À l'autre pôle de cette typologie, on peut citer des gens qui pour n'être pas toujours perçus comme des voleurs ou des escrocs ne sont pas moins dotés d'une forte capacité de nuisance pour les autres et parfois pour eux-mêmes. Ils foncent sans se soucier de ceux qu'ils écrasent de leur pouvoir financier. Pour se donner bonne conscience, ils accusent tous ceux qu'ils piétinent (surtout les pauvres) de fainéantise et de paresse etc. Dans les cas de litiges nécessitant l'intervention des tribunaux, ils savent comment utiliser l'appareil de justice à leurs fins pour anéantir l'adversaire et le ruiner.

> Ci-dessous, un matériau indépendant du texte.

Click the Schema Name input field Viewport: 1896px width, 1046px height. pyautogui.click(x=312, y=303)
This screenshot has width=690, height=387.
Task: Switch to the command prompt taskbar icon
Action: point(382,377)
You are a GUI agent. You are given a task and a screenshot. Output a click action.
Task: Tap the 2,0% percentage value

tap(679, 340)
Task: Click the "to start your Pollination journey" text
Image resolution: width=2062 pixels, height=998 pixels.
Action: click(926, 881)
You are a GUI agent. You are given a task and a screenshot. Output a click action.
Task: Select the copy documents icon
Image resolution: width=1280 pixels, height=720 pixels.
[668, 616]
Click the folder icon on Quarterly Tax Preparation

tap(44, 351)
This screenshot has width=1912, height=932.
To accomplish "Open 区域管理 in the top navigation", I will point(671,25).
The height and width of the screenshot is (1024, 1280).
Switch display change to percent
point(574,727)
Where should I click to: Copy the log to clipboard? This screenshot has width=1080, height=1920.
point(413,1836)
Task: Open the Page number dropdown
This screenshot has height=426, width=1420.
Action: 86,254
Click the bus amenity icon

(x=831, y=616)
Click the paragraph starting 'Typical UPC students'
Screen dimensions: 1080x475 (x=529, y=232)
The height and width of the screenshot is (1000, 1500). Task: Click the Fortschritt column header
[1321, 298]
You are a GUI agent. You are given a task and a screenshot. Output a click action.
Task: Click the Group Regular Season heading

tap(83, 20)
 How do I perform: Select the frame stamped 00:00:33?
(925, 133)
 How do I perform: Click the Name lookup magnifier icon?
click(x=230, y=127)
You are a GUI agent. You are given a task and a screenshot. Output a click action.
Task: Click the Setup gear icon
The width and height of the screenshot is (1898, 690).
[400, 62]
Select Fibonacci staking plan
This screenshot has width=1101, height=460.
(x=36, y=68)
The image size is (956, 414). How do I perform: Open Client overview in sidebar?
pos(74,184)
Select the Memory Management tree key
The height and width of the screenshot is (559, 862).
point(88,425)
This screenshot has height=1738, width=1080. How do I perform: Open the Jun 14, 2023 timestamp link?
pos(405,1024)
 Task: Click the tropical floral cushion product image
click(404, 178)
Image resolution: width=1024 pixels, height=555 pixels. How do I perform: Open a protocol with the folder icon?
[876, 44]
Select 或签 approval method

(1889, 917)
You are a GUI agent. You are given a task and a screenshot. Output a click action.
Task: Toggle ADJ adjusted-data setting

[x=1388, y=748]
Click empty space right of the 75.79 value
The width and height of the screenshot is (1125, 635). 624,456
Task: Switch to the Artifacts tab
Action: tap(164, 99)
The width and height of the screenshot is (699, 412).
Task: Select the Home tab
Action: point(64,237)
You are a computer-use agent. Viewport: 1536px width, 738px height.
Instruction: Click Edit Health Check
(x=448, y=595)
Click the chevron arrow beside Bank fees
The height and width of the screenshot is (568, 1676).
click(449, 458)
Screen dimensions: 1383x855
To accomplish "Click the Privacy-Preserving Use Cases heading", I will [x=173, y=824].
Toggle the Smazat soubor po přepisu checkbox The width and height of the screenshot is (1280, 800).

Sur le plan de l'action sociale et politique, l'enjeu est d'abord pour eux dans la manière d'utiliser leur capacité financière afin de l'emporter sur les autres. Dans ce sens, la corruption leur est un atout capital en vue du succès en intervenant à tous les maillons de la chaîne sociale, depuis le niveau, par exemple, des simples votants jusqu'aux appareils administratifs ou institutionnels garants de la démocratie.

Dans la plupart des sociétés, les groupes de privilégiés ou ce qu'on appelle souvent les élites par incorrection ou détournement de sens sont infestés de ces gens qui, sous une apparence qui peut parfois leurrer, sont toujours à l'affût des occasions où ils peuvent faire main-basse sur les rênes du pouvoir par la corruption et tous les procédés de même acabit. Il va de soi que dans ces cas de figure, l'argent, fondement de ce pouvoir qui permet le contrôle sur les différents rouages de la gouvernance devient un danger pour la société dans tout son fonctionnement quand il ne l'est pas pour l'individu lui-même.

Marc L.Laroche

!5 oct 2015

1Daniel Cohen: Homo economicus et Le monde est clos et le désir infini, Editions Albin Michel.